----- DATA FOR REVIEW -----

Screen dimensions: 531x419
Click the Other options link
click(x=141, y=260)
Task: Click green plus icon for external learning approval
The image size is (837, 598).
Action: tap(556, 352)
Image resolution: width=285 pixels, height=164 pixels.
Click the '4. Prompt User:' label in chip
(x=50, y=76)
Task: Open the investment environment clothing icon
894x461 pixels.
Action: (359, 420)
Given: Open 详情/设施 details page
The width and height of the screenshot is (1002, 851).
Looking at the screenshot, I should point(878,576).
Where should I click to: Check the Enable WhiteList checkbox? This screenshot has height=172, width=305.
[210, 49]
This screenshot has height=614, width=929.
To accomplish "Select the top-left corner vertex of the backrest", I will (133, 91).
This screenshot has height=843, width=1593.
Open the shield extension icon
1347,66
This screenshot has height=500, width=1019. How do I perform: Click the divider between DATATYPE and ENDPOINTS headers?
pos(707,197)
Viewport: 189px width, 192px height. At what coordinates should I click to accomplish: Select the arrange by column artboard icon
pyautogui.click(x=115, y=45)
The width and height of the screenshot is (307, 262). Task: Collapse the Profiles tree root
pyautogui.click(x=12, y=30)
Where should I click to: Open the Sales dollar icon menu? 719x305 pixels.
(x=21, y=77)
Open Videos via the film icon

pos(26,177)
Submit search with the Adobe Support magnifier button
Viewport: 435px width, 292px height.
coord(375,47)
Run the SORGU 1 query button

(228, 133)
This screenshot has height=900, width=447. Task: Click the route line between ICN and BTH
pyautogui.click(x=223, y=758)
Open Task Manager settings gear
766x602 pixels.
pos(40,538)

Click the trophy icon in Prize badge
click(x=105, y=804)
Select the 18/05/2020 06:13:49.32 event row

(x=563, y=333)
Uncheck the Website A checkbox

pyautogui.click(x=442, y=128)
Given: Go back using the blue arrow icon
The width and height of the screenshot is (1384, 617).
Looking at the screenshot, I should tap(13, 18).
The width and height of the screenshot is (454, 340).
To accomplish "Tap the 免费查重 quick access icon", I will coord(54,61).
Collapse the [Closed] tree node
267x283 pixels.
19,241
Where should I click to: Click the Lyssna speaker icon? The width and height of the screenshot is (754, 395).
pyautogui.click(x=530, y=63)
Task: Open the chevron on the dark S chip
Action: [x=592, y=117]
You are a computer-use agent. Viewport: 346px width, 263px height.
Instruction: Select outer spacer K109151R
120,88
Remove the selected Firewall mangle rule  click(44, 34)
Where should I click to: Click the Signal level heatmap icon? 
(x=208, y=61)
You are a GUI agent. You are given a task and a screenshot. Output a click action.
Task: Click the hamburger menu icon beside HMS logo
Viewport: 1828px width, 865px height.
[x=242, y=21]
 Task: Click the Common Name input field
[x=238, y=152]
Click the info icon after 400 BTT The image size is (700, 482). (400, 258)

-----

WORK ITEM -
Write out every entry above exactly as given.

OUTPUT OF THE TASK -
Screen dimensions: 531x419
Click the Other options link
click(x=141, y=260)
Task: Click green plus icon for external learning approval
The image size is (837, 598).
Action: tap(556, 352)
Image resolution: width=285 pixels, height=164 pixels.
Click the '4. Prompt User:' label in chip
(x=50, y=76)
Task: Open the investment environment clothing icon
894x461 pixels.
Action: (359, 420)
Given: Open 详情/设施 details page
The width and height of the screenshot is (1002, 851).
Looking at the screenshot, I should point(878,576).
Where should I click to: Check the Enable WhiteList checkbox? This screenshot has height=172, width=305.
[210, 49]
This screenshot has height=614, width=929.
To accomplish "Select the top-left corner vertex of the backrest", I will (133, 91).
This screenshot has height=843, width=1593.
Open the shield extension icon
1347,66
This screenshot has height=500, width=1019. How do I perform: Click the divider between DATATYPE and ENDPOINTS headers?
pos(707,197)
Viewport: 189px width, 192px height. At what coordinates should I click to accomplish: Select the arrange by column artboard icon
pyautogui.click(x=115, y=45)
The width and height of the screenshot is (307, 262). Task: Collapse the Profiles tree root
pyautogui.click(x=12, y=30)
Where should I click to: Open the Sales dollar icon menu? 719x305 pixels.
(x=21, y=77)
Open Videos via the film icon

pos(26,177)
Submit search with the Adobe Support magnifier button
Viewport: 435px width, 292px height.
coord(375,47)
Run the SORGU 1 query button

(228, 133)
This screenshot has height=900, width=447. Task: Click the route line between ICN and BTH
pyautogui.click(x=223, y=758)
Open Task Manager settings gear
766x602 pixels.
pos(40,538)

Click the trophy icon in Prize badge
click(x=105, y=804)
Select the 18/05/2020 06:13:49.32 event row

(x=563, y=333)
Uncheck the Website A checkbox

pyautogui.click(x=442, y=128)
Given: Go back using the blue arrow icon
The width and height of the screenshot is (1384, 617).
Looking at the screenshot, I should tap(13, 18).
The width and height of the screenshot is (454, 340).
To accomplish "Tap the 免费查重 quick access icon", I will coord(54,61).
Collapse the [Closed] tree node
267x283 pixels.
19,241
Where should I click to: Click the Lyssna speaker icon? The width and height of the screenshot is (754, 395).
pyautogui.click(x=530, y=63)
Task: Open the chevron on the dark S chip
Action: [x=592, y=117]
You are a computer-use agent. Viewport: 346px width, 263px height.
Instruction: Select outer spacer K109151R
120,88
Remove the selected Firewall mangle rule  click(44, 34)
Where should I click to: Click the Signal level heatmap icon? 
(x=208, y=61)
You are a GUI agent. You are given a task and a screenshot. Output a click action.
Task: Click the hamburger menu icon beside HMS logo
Viewport: 1828px width, 865px height.
[x=242, y=21]
 Task: Click the Common Name input field
[x=238, y=152]
Click the info icon after 400 BTT The image size is (700, 482). (400, 258)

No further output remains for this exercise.